Fluorescence Timebased: Laser

Points/sec
The value in this box is completely defined by the choice of shots and frequency and cannot be chosen directly.

Shots
Enter the number of laser shots to be collected and averaged for each point for each scan. Extra shots will improve the signal to noise ratio at the expense of time resolution. When using a timebased experiment to adjust the instrument hardware this value is set rather low so that the effects of adjustments can be seen quickly.

Frequency
This determines the frequency of laser firing and may be set at up to 20 Hz. Higher frequencies shorten the time required to acquire data and can improve time resolution. However, the consumption of nitrogen gas increases substantially at higher frequencies and the energy per pulse drops. Ten pulses per second is a reasonable choice for most experiments.

Phosphorescence Timebased: Laser

Points/sec
The value in this box is completely defined by the choice of shots and frequency and cannot be chosen directly.

Int Time
This is the width of the integration window for each laser pulse. Since, in this case, the observation window is defined by the integration time, increasing the integration time will increase the signal at the expense of lifetime resolution while decreasing the integration time will increase the lifetime resolution at the expense of signal strength. In particular, when the instrument is being used to separate fluorescence spectra from phosphorescence spectra, care must be used in selecting the integration time.
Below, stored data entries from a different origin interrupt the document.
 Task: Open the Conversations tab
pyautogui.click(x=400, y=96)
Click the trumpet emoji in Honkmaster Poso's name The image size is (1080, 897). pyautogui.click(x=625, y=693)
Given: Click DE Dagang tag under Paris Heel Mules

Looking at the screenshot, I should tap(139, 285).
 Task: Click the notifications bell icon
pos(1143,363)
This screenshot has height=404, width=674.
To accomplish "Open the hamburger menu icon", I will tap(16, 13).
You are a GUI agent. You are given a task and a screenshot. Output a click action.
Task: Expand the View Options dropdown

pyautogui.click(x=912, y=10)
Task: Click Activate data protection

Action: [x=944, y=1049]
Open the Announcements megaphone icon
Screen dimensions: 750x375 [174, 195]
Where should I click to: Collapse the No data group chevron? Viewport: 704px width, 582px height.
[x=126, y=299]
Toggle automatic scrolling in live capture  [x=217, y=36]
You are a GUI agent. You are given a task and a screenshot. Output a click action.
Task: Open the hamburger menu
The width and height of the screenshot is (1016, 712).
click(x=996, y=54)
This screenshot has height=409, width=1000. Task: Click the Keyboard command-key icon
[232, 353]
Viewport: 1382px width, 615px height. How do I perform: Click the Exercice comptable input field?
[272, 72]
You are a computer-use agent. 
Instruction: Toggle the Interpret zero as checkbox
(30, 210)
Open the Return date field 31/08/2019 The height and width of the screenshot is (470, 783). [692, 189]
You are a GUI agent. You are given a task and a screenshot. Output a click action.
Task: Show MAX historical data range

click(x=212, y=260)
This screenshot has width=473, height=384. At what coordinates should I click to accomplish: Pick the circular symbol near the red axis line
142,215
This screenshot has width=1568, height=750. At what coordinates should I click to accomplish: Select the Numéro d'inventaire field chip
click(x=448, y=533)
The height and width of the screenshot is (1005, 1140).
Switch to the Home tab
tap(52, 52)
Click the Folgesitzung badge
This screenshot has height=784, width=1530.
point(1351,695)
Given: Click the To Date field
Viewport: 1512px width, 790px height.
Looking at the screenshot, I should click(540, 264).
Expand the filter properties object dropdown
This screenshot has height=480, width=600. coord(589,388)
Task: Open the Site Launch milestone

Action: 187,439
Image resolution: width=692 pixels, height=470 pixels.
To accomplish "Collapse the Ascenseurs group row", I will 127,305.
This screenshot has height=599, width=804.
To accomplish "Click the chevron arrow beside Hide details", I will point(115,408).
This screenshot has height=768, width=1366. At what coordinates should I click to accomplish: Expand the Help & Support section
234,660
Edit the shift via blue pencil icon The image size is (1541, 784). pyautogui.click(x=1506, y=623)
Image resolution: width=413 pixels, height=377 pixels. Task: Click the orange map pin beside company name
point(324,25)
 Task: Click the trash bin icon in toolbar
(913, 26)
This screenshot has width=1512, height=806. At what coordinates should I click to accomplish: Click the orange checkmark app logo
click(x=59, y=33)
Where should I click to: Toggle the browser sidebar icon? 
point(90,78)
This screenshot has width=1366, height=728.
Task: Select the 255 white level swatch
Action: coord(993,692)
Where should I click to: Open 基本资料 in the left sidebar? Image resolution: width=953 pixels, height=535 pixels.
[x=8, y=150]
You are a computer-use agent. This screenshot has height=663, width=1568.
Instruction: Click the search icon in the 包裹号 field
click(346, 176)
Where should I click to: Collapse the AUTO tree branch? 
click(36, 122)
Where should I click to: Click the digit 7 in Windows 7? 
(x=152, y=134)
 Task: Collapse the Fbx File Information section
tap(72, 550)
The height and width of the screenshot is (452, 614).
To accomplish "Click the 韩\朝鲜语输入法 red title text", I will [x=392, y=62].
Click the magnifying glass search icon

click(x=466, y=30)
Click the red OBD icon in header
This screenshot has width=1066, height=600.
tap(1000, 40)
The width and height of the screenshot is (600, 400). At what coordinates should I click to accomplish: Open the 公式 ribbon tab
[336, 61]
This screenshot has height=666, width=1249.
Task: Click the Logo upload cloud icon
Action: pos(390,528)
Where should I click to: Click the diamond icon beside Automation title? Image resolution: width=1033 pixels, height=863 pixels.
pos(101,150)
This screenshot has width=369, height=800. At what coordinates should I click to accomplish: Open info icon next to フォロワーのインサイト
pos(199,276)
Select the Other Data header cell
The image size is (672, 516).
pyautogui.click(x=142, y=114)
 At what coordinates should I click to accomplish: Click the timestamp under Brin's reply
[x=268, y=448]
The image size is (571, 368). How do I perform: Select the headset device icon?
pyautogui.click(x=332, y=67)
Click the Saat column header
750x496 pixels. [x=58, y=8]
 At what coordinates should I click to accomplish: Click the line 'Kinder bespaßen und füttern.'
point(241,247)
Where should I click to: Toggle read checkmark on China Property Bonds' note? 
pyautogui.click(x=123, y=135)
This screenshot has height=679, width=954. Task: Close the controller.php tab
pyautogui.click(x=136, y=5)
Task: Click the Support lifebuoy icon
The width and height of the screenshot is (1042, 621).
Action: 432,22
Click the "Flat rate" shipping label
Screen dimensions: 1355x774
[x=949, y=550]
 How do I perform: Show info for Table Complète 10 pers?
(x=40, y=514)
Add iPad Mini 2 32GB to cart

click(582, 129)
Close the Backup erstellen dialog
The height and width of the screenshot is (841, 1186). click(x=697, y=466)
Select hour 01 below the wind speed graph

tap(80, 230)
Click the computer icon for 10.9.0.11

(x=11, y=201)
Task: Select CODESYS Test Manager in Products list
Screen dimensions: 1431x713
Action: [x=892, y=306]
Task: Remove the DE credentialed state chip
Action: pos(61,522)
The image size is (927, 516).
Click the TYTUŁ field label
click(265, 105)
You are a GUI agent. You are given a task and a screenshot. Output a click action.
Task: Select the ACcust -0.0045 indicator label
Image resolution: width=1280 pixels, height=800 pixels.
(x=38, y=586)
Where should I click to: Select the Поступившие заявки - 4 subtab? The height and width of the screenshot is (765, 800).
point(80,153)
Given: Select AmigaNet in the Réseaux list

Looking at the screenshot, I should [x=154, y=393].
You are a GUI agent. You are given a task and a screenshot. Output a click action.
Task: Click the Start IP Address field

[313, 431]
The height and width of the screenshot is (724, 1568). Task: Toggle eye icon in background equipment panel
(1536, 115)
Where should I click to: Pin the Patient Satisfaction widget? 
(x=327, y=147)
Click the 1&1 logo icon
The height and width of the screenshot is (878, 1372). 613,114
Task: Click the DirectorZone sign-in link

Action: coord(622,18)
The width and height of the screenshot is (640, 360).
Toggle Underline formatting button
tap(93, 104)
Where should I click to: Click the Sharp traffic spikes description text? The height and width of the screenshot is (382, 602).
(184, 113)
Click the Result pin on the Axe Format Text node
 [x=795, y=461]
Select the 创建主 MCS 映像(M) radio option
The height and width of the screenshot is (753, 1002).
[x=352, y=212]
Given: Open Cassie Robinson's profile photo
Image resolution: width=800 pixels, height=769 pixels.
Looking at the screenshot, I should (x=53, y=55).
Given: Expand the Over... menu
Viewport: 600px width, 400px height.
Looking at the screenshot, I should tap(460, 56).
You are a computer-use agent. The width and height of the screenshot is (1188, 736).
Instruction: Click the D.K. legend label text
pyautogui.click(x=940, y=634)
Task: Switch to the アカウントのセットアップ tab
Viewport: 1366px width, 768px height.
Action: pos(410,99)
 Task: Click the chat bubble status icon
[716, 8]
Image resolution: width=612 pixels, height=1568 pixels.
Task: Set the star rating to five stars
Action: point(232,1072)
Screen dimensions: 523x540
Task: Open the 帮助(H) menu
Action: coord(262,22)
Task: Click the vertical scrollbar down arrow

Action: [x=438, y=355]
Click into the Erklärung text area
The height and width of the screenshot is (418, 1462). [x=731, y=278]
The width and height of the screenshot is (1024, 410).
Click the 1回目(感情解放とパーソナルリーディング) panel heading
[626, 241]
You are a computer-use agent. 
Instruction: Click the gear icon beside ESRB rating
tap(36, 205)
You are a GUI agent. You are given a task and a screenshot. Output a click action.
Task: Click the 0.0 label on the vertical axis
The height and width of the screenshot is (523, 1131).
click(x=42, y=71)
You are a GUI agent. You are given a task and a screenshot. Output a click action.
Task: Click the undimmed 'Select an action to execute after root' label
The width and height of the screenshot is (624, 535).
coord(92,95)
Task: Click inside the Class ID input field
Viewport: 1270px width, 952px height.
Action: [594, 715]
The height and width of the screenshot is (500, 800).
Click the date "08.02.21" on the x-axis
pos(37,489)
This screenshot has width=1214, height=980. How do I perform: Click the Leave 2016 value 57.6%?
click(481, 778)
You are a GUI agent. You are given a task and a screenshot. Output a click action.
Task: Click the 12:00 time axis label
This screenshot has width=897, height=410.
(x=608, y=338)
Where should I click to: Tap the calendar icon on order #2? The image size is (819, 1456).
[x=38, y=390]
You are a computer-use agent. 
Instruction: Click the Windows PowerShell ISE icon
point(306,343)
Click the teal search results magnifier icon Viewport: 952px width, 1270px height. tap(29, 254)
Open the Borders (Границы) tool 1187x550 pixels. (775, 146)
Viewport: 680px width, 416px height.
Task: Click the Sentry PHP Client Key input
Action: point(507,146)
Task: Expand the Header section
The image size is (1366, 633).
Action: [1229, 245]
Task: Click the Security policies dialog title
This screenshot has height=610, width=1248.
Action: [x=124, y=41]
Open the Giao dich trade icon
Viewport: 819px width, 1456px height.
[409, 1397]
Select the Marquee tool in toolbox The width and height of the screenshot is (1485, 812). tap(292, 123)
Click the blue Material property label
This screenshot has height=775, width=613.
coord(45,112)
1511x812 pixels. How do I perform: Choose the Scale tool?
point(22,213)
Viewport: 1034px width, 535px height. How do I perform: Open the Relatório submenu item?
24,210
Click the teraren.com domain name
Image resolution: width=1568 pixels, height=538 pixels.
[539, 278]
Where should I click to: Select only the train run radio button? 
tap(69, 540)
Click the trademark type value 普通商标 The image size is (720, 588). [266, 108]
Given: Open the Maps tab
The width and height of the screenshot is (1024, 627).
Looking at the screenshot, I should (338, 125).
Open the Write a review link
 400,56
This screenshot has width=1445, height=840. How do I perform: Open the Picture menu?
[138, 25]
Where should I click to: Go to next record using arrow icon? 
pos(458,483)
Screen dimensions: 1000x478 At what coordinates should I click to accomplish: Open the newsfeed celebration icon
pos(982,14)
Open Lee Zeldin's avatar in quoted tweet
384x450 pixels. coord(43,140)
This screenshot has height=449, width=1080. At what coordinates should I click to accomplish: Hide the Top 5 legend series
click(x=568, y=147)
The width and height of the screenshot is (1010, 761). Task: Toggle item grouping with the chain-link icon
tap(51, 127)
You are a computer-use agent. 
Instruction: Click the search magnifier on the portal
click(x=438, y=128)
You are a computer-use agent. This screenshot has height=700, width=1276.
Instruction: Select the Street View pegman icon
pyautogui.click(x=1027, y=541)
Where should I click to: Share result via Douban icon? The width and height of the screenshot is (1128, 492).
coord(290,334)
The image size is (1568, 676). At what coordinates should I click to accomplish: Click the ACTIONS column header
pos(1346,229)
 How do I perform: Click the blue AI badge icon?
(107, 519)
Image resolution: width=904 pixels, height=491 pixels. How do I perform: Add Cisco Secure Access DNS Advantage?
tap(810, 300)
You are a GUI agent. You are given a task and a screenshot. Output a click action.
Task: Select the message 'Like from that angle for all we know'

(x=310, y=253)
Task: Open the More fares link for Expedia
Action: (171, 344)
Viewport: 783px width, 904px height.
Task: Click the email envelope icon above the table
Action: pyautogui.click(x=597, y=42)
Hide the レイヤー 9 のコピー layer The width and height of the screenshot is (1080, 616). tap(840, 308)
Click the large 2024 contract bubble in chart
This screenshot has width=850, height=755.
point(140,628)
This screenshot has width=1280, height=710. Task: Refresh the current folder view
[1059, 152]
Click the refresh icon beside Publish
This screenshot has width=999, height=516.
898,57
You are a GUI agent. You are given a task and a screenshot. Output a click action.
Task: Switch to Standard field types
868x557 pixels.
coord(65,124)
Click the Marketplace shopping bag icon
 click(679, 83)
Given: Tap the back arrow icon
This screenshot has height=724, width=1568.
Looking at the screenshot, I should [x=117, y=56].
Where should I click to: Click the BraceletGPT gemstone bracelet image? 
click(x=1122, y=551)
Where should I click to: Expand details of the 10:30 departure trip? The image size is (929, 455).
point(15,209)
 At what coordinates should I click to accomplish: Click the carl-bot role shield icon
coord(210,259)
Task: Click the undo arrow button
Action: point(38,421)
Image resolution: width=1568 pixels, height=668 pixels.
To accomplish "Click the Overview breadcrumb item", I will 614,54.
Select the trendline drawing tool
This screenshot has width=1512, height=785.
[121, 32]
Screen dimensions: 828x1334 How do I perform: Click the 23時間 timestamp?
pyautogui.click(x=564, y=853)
Since fluorescence is essentially over in the first 5 to 10 µs after the excitation pulse, the delay should be set to the excitation peak and the integration time to 5 to 10 µs. Longer integration times will contaminate the fluorescence with phosphorescence. When collecting phosphorescence, the delay should be set 5 to 10 µs after the excitation pulse and the integration time chosen to be larger to maximize sensitivity.

Shots
Enter the number of laser pulses to be collected and averaged at each point for each scan. Extra shots will improve the signal to noise ration at the expense of time resolution. When using a timebased experiment to adjust the instrument hardware this value is set rather low so that the effects of adjustments can be seen quickly.

Frequency
This determines the frequency of laser firing and may be set at up to 20 Hz. Higher frequencies can improve time resolution. However, the consumption of nitrogen gas increases substantially at higher frequencies and the energy per pulse drops. Smaller frequencies may be useful when very long timebases are run, otherwise extremely large amounts of data will be collected.